AreaPartitioner
package cn.itcast.hadoop.mr.areapartition;
import java.util.HashMap;
import org.apache.hadoop.mapreduce.Partitioner;
public class AreaPartitioner<KEY, VALUE> extends Partitioner<KEY, VALUE> {
private static HashMap<String, Integer> areaMap = new HashMap<>();
static {
areaMap.put("135", 0);
areaMap.put("136", 1);
areaMap.put("137", 2);
areaMap.put("138", 3);
areaMap.put("139", 4);
}
@Override
public int getPartition(KEY key, VALUE value, int numPartitions) {
// 从 key 中拿到手机号,查询手机归属字典,不同省份返回不同的组号
int areaCoder = areaMap.get(key.toString().substring(0, 3)) == null ? 5
: areaMap.get(key.toString().substring(0, 3));
return areaCoder;
}
}
FlowSumArea
package cn.itcast.hadoop.mr.areapartition;
import java.io.IOException;
import org.apache.commons.lang.StringUtils;
import org.apache.hadoop.conf.Configuration;
import org.apache.hadoop.fs.Path;
import org.apache.hadoop.io.LongWritable;
import org.apache.hadoop.io.Text;
import org.apache.hadoop.mapreduce.Job;
import org.apache.hadoop.mapreduce.Mapper;
import org.apache.hadoop.mapreduce.Reducer;
import org.apache.hadoop.mapreduce.lib.input.FileInputFormat;
import org.apache.hadoop.mapreduce.lib.output.FileOutputFormat;
import cn.itcast.hadoop.mr.flowsum.FlowBean;
/**
* 对流量原始日志进行流量统计,将不同省份的用户统计结果输出到不同文件
* 需要自定义改造两个机制:
* 1.改造分区的逻辑,自定义一个parttioner
* 2.自定义 reduce task 的并发任务数量
*
* @author [email protected]
*
*/
public class FlowSumArea {
public static class FlowSumAreaMapper extends Mapper<LongWritable, Text, Text, FlowBean>{
@Override
protected void map(LongWritable key, Text value,Context context)

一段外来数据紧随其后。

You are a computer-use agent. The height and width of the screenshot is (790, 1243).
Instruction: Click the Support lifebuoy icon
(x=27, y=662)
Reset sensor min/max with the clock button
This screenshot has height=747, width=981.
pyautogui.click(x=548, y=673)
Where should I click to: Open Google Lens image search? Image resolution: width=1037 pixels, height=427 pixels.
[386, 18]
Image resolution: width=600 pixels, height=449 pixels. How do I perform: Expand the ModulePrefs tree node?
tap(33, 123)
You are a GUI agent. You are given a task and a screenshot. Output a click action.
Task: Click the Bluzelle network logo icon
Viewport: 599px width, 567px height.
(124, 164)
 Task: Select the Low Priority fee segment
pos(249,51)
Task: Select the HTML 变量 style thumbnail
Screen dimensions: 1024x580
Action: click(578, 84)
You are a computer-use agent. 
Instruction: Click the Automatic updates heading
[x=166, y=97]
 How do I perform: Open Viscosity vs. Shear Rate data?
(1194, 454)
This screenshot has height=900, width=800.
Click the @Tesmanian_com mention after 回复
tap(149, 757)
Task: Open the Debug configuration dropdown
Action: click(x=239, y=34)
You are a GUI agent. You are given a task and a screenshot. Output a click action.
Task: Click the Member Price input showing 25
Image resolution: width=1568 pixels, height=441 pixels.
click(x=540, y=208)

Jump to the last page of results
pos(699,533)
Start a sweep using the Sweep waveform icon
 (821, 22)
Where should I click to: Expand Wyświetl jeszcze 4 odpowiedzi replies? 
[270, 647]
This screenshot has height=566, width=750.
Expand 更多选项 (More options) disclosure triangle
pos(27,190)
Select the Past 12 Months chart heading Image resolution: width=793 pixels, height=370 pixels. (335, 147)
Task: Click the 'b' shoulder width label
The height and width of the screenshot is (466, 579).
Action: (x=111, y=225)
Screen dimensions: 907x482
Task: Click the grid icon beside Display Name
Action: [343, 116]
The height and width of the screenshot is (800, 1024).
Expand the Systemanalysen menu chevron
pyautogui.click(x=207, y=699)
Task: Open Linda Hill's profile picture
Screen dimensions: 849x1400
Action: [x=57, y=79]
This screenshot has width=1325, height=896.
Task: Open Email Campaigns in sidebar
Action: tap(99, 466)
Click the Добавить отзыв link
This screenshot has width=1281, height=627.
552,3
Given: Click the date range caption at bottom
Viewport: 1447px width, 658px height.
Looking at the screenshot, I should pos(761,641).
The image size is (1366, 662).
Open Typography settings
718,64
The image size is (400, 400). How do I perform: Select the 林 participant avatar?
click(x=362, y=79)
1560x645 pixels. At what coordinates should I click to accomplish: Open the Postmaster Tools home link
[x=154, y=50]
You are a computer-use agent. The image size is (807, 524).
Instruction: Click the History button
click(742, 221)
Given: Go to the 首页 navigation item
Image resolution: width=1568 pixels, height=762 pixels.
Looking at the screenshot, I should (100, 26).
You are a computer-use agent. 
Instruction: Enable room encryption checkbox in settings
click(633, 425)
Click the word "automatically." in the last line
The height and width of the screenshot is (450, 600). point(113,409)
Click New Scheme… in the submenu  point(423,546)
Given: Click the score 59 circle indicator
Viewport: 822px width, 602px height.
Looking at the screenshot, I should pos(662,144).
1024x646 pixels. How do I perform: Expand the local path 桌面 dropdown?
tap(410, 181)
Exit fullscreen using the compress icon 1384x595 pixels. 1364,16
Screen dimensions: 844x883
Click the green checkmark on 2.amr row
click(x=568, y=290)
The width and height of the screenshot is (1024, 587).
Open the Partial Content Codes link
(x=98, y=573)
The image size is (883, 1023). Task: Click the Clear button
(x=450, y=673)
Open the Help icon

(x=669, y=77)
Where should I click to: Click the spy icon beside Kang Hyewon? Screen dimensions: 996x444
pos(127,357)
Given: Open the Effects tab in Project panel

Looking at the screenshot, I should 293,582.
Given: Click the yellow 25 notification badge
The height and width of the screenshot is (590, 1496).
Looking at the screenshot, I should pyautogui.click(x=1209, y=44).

throws IOException, InterruptedException {
//拿一行数据
String line = value.toString();
//切分各个字段
String[] fields = StringUtils.split(line, "\t");
//拿到我们需要的字段
String phoneNB = fields[1];
long u_flow = Long.parseLong(fields[7]);
long d_flow = Long.parseLong(fields[8]);
//封装成 kv 并输出
context.write(new Text(phoneNB), new FlowBean(phoneNB,u_flow,d_flow));
}
}
public static class FlowSumAreaReducer extends Reducer<Text, FlowBean, Text, FlowBean>{
@Override
protected void reduce(Text key, Iterable<FlowBean> values,Context context)
throws IOException, InterruptedException {
long up_flow_counter = 0;
long d_flow_counter = 0;
for(FlowBean bean: values){
up_flow_counter += bean.getUp_flow();
d_flow_counter += bean.getD_flow();
}
context.write(key, new FlowBean(key.toString(), up_flow_counter, d_flow_counter));
}
}
public static void main(String[] args) throws Exception {
Configuration conf = new Configuration();
Job job = Job.getInstance(conf);
job.setJarByClass(FlowSumArea.class);
job.setMapperClass(FlowSumAreaMapper.class);
job.setReducerClass(FlowSumAreaReducer.class);
//设置我们自定义的逻辑定义
job.setPartitionerClass(AreaPartitioner.class);
job.setOutputKeyClass(Text.class);
job.setOutputValueClass(FlowBean.class);
//设置reduce的任务并发数,应该跟分组的数量保持一致
job.setNumReduceTasks(6);
FileInputFormat.setInputPaths(job, new Path(args[0]));
FileOutputFormat.setOutputPath(job, new Path(args[1]));
System.exit(job.waitForCompletion(true)?0:1);
}
}
打包 jar 包,上传:
上面最后一个加个 2 。。
reduce 并发数量如果 < 分组数,会报错;但是改成 1 不会报错。。。
reduce 并发数量如果 < 分组数,多的分组没有数据
map 不会涉及到业务逻辑,,如果有 10 个map ,每个就处理 1/10 的数据,map 的并发量是可以任意去设置的。